La logique est connue des attaquants depuis longtemps, mais elle se vérifie aujourd’hui à grande échelle dans la santé. Pourquoi forcer la porte blindée d’un grand établissement quand on peut entrer par le fournisseur qui dispose, lui, d’un accès permanent et légitime à ce même établissement ? À l’échelle européenne, l’ENISA estime que les attaques visant la chaîne de sous-traitance et les prestataires de services représentent environ 7 % des incidents recensés dans le secteur santé. Le chiffre peut sembler modeste. Son effet de levier, lui, ne l’est pas : un seul prestataire compromis, et ce sont potentiellement des dizaines de clients exposés d’un coup.
Pour le sous-traitant, le message est limpide. Vous n’êtes plus un acteur périphérique du risque. Vous en êtes devenu un maillon central, et probablement le plus observé.
Une filière, trois métiers, trois expositions distinctes

Parler de « sous-traitants critiques de la santé numérique » a quelque chose de commode et de trompeur à la fois. Commode, parce que ces acteurs partagent une même pression réglementaire. Trompeur, parce que leurs situations n’ont, dans le détail, pas grand-chose en commun.
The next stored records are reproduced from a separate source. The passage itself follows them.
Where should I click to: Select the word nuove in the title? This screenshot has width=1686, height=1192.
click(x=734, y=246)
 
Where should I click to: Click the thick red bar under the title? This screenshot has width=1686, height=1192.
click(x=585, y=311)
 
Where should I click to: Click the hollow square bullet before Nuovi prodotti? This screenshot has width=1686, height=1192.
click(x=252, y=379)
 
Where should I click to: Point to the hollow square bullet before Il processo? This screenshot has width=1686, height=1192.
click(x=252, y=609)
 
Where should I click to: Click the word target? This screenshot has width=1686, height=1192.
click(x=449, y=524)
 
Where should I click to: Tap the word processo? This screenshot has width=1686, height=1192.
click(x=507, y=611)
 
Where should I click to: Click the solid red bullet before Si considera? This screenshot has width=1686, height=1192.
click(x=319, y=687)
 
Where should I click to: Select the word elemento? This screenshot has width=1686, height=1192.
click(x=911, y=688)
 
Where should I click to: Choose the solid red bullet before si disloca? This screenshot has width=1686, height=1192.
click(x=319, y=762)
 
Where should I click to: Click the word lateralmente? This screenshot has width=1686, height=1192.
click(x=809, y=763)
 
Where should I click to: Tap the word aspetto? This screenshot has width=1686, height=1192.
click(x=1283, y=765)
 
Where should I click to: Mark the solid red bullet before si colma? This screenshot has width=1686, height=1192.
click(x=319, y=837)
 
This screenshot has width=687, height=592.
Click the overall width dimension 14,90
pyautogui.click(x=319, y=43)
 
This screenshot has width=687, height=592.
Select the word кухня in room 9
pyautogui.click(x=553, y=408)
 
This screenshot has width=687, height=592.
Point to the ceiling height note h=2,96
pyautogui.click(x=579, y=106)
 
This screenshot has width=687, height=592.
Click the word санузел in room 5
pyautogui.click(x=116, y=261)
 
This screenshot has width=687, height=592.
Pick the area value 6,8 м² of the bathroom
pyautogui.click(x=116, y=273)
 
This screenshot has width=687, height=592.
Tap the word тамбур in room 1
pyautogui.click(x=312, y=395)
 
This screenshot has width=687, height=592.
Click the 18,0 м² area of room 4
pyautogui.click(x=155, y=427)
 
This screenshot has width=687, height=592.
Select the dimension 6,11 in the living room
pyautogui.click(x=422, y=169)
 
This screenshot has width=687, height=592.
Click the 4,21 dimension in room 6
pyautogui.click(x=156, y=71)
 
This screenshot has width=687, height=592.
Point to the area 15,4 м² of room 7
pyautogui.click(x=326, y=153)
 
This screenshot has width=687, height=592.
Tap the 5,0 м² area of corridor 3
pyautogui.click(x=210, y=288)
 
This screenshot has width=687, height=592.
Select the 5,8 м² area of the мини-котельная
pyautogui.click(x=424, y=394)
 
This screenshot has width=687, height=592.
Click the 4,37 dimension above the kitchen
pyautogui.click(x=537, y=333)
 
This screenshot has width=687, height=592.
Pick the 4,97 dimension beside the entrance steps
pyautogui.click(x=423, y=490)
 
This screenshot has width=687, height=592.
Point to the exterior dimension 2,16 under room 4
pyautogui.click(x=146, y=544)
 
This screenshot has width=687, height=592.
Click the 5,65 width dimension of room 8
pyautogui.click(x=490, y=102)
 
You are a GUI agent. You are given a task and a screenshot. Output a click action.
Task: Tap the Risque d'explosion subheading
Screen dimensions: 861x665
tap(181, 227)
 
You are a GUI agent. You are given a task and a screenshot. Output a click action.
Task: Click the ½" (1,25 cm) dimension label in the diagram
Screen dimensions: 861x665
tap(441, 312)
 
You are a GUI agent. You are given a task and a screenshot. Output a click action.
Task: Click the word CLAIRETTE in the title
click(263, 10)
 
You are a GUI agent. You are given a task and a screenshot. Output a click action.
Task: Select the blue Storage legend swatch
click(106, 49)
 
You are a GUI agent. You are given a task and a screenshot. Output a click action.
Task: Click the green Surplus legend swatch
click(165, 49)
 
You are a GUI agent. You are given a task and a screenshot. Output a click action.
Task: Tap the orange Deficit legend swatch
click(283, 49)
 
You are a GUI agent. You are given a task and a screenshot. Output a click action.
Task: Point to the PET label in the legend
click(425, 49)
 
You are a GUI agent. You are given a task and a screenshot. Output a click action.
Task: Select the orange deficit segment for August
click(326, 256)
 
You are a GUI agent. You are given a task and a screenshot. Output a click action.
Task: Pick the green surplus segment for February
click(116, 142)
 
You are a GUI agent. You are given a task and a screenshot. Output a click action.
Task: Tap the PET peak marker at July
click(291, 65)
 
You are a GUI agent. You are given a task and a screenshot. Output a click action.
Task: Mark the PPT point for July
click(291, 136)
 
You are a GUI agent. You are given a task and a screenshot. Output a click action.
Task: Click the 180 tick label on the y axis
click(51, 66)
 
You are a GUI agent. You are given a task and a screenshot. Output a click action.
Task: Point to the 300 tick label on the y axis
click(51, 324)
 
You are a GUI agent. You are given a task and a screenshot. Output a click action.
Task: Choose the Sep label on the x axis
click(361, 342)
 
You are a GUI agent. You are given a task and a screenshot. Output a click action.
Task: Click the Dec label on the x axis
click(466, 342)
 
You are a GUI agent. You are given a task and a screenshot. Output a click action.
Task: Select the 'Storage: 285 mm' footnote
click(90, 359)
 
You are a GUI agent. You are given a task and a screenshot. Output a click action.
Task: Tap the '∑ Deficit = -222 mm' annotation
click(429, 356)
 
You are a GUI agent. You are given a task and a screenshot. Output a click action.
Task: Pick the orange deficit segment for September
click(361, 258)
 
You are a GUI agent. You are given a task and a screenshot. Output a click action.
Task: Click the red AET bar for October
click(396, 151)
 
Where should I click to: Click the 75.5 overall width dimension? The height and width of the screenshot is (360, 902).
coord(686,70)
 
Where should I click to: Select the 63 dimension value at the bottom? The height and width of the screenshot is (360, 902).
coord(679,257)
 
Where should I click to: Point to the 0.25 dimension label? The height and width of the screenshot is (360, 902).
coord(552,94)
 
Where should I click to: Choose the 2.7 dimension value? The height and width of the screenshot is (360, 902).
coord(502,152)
L’éditeur de dossier patient informatisé conçoit le logiciel au cœur du quotidien soignant. Son code est déployé chez des centaines de clients, et la moindre vulnérabilité se propage mécaniquement à l’ensemble du parc. Son enjeu est celui de la sécurité applicative : développement sécurisé, gestion rigoureuse du cycle de vie des correctifs, capacité à réagir vite lorsqu’une faille devient publique.
L’hébergeur de données de santé, lui, porte une responsabilité d’infrastructure. Disponibilité, cloisonnement, supervision, plan de continuité : son métier consiste à garantir que la donnée reste accessible, intègre et confidentielle, vingt-quatre heures sur vingt-quatre. La certification HDS encadre cette activité, et nous y reviendrons.
La plateforme de télémédecine, enfin, cumule les deux mondes. Elle développe un service, héberge des données particulièrement sensibles et expose une interface directement au grand public, donc à tout ce que le grand public peut amener de tentatives d’intrusion. Sa surface d’attaque est large, et sa fenêtre de tolérance à l’incident, très étroite.
Trois métiers, trois cultures techniques, trois maturités. Et donc, on le verra plus loin, trois besoins de recrutement qui ne se ressemblent pas.
La mécanique de la pression : pourquoi elle descend, et pourquoi elle s’arrête chez vous

Reste à comprendre pourquoi cette exigence réglementaire, longtemps cantonnée aux établissements, se déverse aujourd’hui sur leurs fournisseurs. Deux textes l’expliquent, et leur combinaison est redoutablement efficace.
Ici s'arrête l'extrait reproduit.